WHAT YOU WILL DO: Below are the records. List every line holding the word "Toggle".
*** Opening RECORDS FOR THE EXERCISE ***
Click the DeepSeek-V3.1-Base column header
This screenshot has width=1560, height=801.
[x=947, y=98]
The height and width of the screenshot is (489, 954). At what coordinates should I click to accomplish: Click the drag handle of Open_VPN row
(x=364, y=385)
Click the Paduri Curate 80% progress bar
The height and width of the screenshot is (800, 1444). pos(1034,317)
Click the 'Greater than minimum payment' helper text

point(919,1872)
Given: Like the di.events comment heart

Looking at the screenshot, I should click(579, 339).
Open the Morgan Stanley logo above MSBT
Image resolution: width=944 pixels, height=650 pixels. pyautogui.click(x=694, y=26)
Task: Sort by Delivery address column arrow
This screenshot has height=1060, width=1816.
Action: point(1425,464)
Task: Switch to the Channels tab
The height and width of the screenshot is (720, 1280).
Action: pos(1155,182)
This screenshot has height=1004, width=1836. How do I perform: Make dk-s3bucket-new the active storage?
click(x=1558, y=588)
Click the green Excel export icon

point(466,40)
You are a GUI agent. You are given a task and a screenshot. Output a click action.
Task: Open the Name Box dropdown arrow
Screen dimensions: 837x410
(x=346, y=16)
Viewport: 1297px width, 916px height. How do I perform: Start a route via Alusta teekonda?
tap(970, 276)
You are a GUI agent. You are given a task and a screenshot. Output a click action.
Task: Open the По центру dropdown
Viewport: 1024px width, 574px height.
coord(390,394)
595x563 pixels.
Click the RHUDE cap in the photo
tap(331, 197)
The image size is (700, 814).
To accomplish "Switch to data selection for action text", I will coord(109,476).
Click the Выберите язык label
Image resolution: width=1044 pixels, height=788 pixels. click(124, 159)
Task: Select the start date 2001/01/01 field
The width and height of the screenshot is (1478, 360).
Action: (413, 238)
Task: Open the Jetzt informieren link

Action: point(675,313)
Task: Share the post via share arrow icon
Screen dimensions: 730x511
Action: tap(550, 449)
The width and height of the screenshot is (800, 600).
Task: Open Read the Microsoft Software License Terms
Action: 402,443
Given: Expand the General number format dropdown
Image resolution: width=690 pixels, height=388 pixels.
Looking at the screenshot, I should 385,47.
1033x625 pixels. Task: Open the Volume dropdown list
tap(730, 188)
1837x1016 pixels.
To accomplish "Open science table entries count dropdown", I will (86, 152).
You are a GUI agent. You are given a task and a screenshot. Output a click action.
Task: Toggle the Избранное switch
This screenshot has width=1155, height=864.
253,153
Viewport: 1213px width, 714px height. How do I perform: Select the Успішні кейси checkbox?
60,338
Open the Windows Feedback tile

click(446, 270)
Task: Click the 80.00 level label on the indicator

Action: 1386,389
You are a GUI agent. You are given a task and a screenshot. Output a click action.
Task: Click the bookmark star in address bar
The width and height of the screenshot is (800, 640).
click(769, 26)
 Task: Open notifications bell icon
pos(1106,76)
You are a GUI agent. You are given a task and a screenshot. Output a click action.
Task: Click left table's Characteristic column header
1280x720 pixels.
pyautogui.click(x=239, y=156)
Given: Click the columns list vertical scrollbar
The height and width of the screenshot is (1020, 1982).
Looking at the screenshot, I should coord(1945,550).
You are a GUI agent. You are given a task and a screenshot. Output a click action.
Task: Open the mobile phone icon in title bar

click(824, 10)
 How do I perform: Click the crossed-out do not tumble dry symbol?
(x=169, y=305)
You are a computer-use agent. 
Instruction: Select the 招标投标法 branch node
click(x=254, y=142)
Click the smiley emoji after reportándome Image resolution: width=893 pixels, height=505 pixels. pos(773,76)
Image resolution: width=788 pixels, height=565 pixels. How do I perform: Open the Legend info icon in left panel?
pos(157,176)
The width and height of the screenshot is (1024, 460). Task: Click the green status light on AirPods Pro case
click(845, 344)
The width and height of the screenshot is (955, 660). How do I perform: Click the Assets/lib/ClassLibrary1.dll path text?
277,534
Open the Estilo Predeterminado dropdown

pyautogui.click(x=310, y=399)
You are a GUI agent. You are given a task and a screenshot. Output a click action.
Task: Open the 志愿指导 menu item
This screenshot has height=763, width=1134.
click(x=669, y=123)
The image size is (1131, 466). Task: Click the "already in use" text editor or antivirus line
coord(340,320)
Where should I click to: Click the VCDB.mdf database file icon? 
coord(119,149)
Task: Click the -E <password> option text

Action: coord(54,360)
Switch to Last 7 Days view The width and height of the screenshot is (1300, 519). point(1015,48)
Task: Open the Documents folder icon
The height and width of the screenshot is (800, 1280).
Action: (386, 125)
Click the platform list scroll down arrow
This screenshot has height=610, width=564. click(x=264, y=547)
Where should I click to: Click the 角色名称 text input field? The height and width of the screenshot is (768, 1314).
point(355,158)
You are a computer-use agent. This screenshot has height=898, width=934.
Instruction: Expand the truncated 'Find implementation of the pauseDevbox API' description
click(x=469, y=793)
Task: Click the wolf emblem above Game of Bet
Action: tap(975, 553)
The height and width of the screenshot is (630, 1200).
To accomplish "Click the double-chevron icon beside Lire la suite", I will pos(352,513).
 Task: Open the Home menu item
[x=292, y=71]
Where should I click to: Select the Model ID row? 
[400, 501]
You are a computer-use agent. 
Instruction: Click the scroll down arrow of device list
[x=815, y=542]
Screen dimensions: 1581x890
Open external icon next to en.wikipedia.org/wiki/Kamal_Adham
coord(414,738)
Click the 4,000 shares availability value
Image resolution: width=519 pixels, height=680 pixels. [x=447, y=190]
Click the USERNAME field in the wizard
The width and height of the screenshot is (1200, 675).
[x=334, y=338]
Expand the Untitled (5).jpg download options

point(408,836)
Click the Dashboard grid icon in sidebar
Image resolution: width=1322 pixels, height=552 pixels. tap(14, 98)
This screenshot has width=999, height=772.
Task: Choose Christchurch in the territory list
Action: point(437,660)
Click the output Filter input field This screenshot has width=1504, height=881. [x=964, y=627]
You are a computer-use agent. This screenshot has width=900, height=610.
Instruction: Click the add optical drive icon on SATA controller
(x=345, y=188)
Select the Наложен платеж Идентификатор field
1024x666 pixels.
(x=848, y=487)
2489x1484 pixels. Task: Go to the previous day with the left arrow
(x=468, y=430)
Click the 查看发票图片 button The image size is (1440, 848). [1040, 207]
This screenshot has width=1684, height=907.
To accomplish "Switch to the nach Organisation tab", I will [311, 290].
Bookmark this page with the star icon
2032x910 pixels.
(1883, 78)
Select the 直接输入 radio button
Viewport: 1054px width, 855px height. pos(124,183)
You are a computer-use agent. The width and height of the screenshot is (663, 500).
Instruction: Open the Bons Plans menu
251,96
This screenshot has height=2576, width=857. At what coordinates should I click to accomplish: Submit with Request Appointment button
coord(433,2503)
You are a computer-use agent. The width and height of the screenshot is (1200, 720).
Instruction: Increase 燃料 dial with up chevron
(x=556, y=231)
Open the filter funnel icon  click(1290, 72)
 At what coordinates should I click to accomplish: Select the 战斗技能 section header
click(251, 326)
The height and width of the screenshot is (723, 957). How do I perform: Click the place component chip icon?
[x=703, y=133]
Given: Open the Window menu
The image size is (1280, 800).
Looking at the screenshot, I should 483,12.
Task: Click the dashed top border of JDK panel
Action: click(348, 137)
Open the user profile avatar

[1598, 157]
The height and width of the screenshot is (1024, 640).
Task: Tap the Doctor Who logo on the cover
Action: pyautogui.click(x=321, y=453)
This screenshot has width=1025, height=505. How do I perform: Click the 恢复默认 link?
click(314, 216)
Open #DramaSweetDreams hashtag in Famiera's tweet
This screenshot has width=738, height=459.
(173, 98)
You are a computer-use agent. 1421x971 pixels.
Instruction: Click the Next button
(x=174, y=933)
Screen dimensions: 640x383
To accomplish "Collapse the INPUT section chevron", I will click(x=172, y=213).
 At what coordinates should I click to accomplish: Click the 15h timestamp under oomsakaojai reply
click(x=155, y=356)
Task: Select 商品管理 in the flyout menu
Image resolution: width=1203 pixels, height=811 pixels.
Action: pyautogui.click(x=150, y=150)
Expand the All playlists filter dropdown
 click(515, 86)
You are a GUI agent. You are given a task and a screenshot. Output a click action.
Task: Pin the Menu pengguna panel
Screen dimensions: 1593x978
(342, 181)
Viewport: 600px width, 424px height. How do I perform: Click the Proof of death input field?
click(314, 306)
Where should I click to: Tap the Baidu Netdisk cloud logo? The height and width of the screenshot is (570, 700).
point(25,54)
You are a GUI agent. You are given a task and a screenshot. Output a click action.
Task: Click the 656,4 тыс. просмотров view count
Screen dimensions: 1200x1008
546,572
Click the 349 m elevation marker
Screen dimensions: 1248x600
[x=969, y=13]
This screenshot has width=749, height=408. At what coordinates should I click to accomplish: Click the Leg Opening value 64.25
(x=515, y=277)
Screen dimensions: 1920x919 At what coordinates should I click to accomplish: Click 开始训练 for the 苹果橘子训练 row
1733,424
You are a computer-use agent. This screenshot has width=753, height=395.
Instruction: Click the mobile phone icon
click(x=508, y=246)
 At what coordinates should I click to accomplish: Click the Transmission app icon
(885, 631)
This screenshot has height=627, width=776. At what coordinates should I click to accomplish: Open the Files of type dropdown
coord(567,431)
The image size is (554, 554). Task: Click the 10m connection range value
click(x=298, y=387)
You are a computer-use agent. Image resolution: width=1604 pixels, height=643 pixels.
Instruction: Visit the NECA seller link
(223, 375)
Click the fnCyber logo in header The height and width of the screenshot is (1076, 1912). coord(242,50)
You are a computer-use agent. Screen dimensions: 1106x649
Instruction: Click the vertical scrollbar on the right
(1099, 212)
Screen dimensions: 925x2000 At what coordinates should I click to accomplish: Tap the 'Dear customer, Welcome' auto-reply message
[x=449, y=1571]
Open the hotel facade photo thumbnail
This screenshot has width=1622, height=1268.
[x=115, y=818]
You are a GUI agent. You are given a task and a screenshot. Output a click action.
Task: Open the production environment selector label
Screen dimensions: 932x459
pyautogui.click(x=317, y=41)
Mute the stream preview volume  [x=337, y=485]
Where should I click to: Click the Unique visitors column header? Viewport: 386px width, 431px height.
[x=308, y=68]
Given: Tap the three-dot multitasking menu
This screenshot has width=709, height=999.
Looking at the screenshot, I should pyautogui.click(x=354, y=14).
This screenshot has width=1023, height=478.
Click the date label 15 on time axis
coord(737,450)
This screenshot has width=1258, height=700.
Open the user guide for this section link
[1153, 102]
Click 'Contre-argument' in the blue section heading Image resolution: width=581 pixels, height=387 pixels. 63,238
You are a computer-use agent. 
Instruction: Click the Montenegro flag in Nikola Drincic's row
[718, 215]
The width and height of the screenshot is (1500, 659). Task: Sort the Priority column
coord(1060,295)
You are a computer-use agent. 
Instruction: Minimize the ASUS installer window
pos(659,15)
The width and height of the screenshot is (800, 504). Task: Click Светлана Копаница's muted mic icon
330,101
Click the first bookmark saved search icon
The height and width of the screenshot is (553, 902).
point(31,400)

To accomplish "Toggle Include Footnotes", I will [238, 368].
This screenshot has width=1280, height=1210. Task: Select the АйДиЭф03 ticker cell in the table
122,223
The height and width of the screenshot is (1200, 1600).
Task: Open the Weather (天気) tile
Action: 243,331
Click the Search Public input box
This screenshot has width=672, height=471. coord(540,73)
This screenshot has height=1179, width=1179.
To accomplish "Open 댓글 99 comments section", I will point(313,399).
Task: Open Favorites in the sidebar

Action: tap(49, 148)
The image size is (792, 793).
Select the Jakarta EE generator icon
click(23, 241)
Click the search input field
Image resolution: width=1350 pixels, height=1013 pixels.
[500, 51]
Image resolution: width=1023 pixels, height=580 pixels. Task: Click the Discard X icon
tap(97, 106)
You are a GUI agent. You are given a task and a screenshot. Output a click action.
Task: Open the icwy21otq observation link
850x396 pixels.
*** Closing RECORDS FOR THE EXERCISE ***
REPLY:
Task: Toggle the Избранное switch
To accomplish "Toggle Include Footnotes", I will [238, 368].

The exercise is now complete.